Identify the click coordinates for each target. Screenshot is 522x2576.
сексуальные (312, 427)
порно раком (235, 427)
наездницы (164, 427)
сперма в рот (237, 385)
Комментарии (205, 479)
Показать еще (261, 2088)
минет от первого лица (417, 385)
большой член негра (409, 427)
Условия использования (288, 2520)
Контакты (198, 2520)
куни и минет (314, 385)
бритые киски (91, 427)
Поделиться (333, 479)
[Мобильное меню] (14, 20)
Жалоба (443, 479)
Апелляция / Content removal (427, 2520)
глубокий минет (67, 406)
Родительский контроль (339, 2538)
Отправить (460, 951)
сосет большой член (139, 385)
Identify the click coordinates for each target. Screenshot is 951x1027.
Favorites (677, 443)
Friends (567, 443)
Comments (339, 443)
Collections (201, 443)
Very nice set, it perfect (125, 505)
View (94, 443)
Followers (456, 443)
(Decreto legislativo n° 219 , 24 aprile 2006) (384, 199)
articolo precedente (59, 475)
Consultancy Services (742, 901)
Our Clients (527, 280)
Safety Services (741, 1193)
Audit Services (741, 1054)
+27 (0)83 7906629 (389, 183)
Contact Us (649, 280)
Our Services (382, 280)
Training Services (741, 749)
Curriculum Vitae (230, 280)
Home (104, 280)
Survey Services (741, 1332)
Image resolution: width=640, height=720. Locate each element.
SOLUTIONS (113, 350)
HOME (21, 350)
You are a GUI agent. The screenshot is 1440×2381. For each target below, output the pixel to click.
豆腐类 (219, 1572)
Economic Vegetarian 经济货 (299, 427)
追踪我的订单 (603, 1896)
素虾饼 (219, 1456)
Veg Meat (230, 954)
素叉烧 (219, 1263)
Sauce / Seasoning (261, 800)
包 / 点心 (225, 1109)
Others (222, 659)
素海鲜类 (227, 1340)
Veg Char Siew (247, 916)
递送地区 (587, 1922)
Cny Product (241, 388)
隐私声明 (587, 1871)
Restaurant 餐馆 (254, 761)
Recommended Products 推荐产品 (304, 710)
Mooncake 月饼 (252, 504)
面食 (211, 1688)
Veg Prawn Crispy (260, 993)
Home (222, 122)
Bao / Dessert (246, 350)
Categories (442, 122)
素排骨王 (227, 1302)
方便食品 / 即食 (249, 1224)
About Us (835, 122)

==*==

### Exercise objective
Quote the listing verbatim from its first line through the line containing "素排骨王 (227, 1302)", including both of those lines.

### Exercise answer
Identify the click coordinates for each target. Screenshot is 522x2576.
сексуальные (312, 427)
порно раком (235, 427)
наездницы (164, 427)
сперма в рот (237, 385)
Комментарии (205, 479)
Показать еще (261, 2088)
минет от первого лица (417, 385)
большой член негра (409, 427)
Условия использования (288, 2520)
Контакты (198, 2520)
куни и минет (314, 385)
бритые киски (91, 427)
Поделиться (333, 479)
[Мобильное меню] (14, 20)
Жалоба (443, 479)
Апелляция / Content removal (427, 2520)
глубокий минет (67, 406)
Родительский контроль (339, 2538)
Отправить (460, 951)
сосет большой член (139, 385)
Identify the click coordinates for each target. Screenshot is 951x1027.
Favorites (677, 443)
Friends (567, 443)
Comments (339, 443)
Collections (201, 443)
Very nice set, it perfect (125, 505)
View (94, 443)
Followers (456, 443)
(Decreto legislativo n° 219 , 24 aprile 2006) (384, 199)
articolo precedente (59, 475)
Consultancy Services (742, 901)
Our Clients (527, 280)
Safety Services (741, 1193)
Audit Services (741, 1054)
+27 (0)83 7906629 (389, 183)
Contact Us (649, 280)
Our Services (382, 280)
Training Services (741, 749)
Curriculum Vitae (230, 280)
Home (104, 280)
Survey Services (741, 1332)
Image resolution: width=640, height=720. Locate each element.
SOLUTIONS (113, 350)
HOME (21, 350)
You are a GUI agent. The screenshot is 1440×2381. For each target below, output the pixel to click.
豆腐类 (219, 1572)
Economic Vegetarian 经济货 (299, 427)
追踪我的订单 (603, 1896)
素虾饼 (219, 1456)
Veg Meat (230, 954)
素叉烧 (219, 1263)
Sauce / Seasoning (261, 800)
包 / 点心 (225, 1109)
Others (222, 659)
素海鲜类 (227, 1340)
Veg Char Siew (247, 916)
递送地区 (587, 1922)
Cny Product (241, 388)
隐私声明 (587, 1871)
Restaurant 餐馆 (254, 761)
Recommended Products 推荐产品 (304, 710)
Mooncake 月饼 (252, 504)
面食 (211, 1688)
Veg Prawn Crispy (260, 993)
Home (222, 122)
Bao / Dessert (246, 350)
Categories (442, 122)
素排骨王 (227, 1302)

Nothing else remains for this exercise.